"""

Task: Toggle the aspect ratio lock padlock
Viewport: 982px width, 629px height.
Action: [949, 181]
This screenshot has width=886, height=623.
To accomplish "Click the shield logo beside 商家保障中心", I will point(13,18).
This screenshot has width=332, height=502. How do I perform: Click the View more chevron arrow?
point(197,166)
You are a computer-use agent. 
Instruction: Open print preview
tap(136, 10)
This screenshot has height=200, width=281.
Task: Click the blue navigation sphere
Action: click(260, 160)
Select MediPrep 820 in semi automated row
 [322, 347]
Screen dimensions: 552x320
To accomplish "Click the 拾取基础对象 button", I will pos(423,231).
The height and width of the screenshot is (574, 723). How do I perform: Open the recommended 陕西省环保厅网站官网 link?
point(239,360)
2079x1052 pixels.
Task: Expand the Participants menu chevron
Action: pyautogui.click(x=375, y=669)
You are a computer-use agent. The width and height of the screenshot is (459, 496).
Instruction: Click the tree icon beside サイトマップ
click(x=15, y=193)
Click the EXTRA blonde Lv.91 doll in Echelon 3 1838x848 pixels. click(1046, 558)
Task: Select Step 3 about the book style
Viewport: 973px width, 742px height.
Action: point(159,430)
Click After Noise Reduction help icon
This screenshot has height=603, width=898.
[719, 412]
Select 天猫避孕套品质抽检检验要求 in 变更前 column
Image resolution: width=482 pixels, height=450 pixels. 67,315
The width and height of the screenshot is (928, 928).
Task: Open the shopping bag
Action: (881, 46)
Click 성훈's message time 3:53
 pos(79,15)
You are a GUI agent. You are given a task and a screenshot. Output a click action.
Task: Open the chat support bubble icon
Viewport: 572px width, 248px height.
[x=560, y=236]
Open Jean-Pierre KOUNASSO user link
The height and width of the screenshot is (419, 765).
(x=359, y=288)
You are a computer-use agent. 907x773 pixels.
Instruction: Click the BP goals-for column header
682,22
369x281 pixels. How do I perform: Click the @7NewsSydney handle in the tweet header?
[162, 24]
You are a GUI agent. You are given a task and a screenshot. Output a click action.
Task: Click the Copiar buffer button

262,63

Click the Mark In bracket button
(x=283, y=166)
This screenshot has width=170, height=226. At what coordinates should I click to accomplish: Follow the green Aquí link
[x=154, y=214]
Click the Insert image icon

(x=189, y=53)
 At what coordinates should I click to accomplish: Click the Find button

"""

**Do this**
Output every line of the items above as a numbered list, leaving out the blank lines.

**Solution to the exercise**
1. Task: Toggle the aspect ratio lock padlock
2. Viewport: 982px width, 629px height.
3. Action: [949, 181]
4. This screenshot has width=886, height=623.
5. To accomplish "Click the shield logo beside 商家保障中心", I will point(13,18).
6. This screenshot has width=332, height=502. How do I perform: Click the View more chevron arrow?
7. point(197,166)
8. You are a computer-use agent. 
9. Instruction: Open print preview
10. tap(136, 10)
11. This screenshot has height=200, width=281.
12. Task: Click the blue navigation sphere
13. Action: click(260, 160)
14. Select MediPrep 820 in semi automated row
15.  [322, 347]
16. Screen dimensions: 552x320
17. To accomplish "Click the 拾取基础对象 button", I will pos(423,231).
18. The height and width of the screenshot is (574, 723). How do I perform: Open the recommended 陕西省环保厅网站官网 link?
19. point(239,360)
20. 2079x1052 pixels.
21. Task: Expand the Participants menu chevron
22. Action: pyautogui.click(x=375, y=669)
23. You are a computer-use agent. The width and height of the screenshot is (459, 496).
24. Instruction: Click the tree icon beside サイトマップ
25. click(x=15, y=193)
26. Click the EXTRA blonde Lv.91 doll in Echelon 3 1838x848 pixels. click(1046, 558)
27. Task: Select Step 3 about the book style
28. Viewport: 973px width, 742px height.
29. Action: point(159,430)
30. Click After Noise Reduction help icon
31. This screenshot has height=603, width=898.
32. [719, 412]
33. Select 天猫避孕套品质抽检检验要求 in 变更前 column
34. Image resolution: width=482 pixels, height=450 pixels. 67,315
35. The width and height of the screenshot is (928, 928).
36. Task: Open the shopping bag
37. Action: (881, 46)
38. Click 성훈's message time 3:53
39.  pos(79,15)
40. You are a GUI agent. You are given a task and a screenshot. Output a click action.
41. Task: Open the chat support bubble icon
42. Viewport: 572px width, 248px height.
43. [x=560, y=236]
44. Open Jean-Pierre KOUNASSO user link
45. The height and width of the screenshot is (419, 765).
46. (x=359, y=288)
47. You are a computer-use agent. 907x773 pixels.
48. Instruction: Click the BP goals-for column header
49. 682,22
50. 369x281 pixels. How do I perform: Click the @7NewsSydney handle in the tweet header?
51. [162, 24]
52. You are a GUI agent. You are given a task and a screenshot. Output a click action.
53. Task: Click the Copiar buffer button
54. 262,63
55. Click the Mark In bracket button
56. (x=283, y=166)
57. This screenshot has width=170, height=226. At what coordinates should I click to accomplish: Follow the green Aquí link
58. [x=154, y=214]
59. Click the Insert image icon
60. (x=189, y=53)
61.  At what coordinates should I click to accomplish: Click the Find button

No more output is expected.